Our start date for her experiment was April 1st of last year and she agreed to go until May 1st without succumbing to the lure of a no-carb diet. Despite the fact that she was allowing herself to eat more, each day was a struggle because she really wanted to give in to her desire to reject carbs. As we discussed it over the month, she realized that a huge part of her wanting to control her carbs so intensely was also a desire to have some control in her life. When she gave that up, it opened up more space for us to discuss in therapy what was actually going on in her life that felt totally out of control, such as her career, her relationship, and some of her friendships.

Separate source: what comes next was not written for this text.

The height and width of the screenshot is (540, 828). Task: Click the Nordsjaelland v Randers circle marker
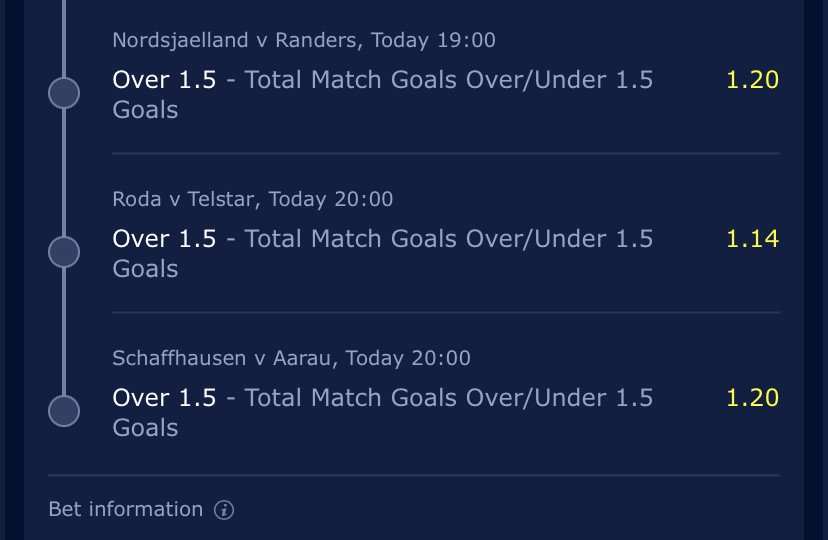(64, 93)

As carbohydrates stopped being the center of her focus, her real life, which was admittedly difficult, became something that she was actually able to focus on in therapy.  Each day in April she let herself experiment with different whole food carbohydrates, such as potatoes and sweet potatoes, yams, apples, bananas, avocados, sushi with the rice, and she even ate pasta once or twice without bingeing on it, which shocked her.

The magic that happened in that month was the letting go. As she was able to work on what was really going on inside of her and allow herself to eat really healthy whole foods, she began to let go of bingeing.  Those ten pounds that had been haunting her for years didn’t magically fall off in a month, but about 2 or 3 pounds did. No, it wasn’t the ten pounds in two weeks that she was hoping for, but the promise of that was what kept piling the pounds on year after year after year.

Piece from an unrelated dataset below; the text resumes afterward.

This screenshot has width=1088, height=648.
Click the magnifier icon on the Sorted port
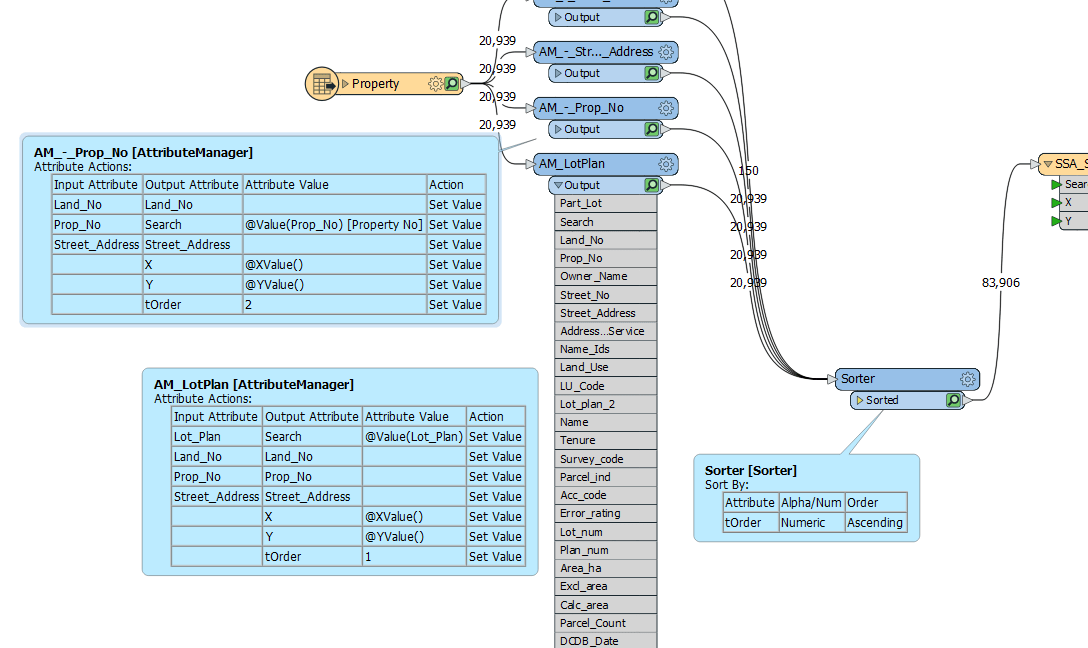(953, 399)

As of right now, she’s not on a no-carb diet, and she’s not on a high carb diet. She is just trying to be nutritionally savvy. She eats whole foods, and exercises and has recently began to feel at peace with her body. She has certainly lost weight and come to a comfortable place for herself physically,  but that’s not what makes this important, what makes it important is that when she stopped obsessing, she was able to come home to herself.

That doesn’t mean that taking care of yourself by choosing not to eat certain refined carbohydrates is a bad thing, however it might be good to reframe your thinking not as a “low-carb” diet but as a “whole foods” way of eating. Allowing yourself healthy whole foods will do nothing but nourish your body. And if you wind up eating a piece of cake or some pasta once in a while, it doesn’t mean you’ve failed miserably, you haven’t knocked yourself out of ketosis and you don’t have to binge. This is just about being good to your body by choosing to bring in healthy whole foods rather than reject carbohydrates totally.

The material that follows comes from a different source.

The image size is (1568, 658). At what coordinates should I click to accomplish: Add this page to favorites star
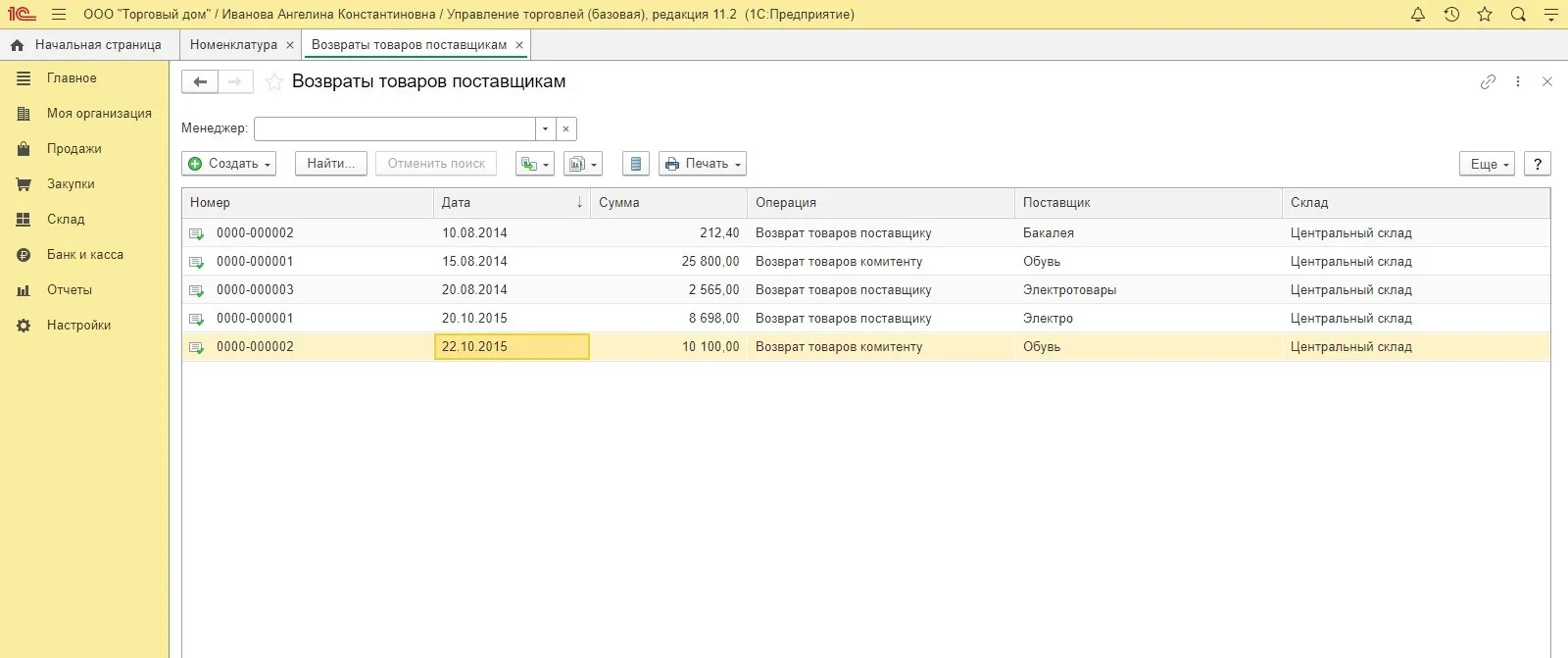(x=274, y=82)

Most people find that they are able to fend off bingeing much more effectively when they reintegrate both carbohydrates and proteins into their daily meals.  So go ahead, eat that potato and let go of the guilt. Carbs are not the enemy, in fact they will make your brain happier, calmer and you will begin to find more peace when you are integrating whole protein, fat and carbohydrates all generously back in to your daily diet.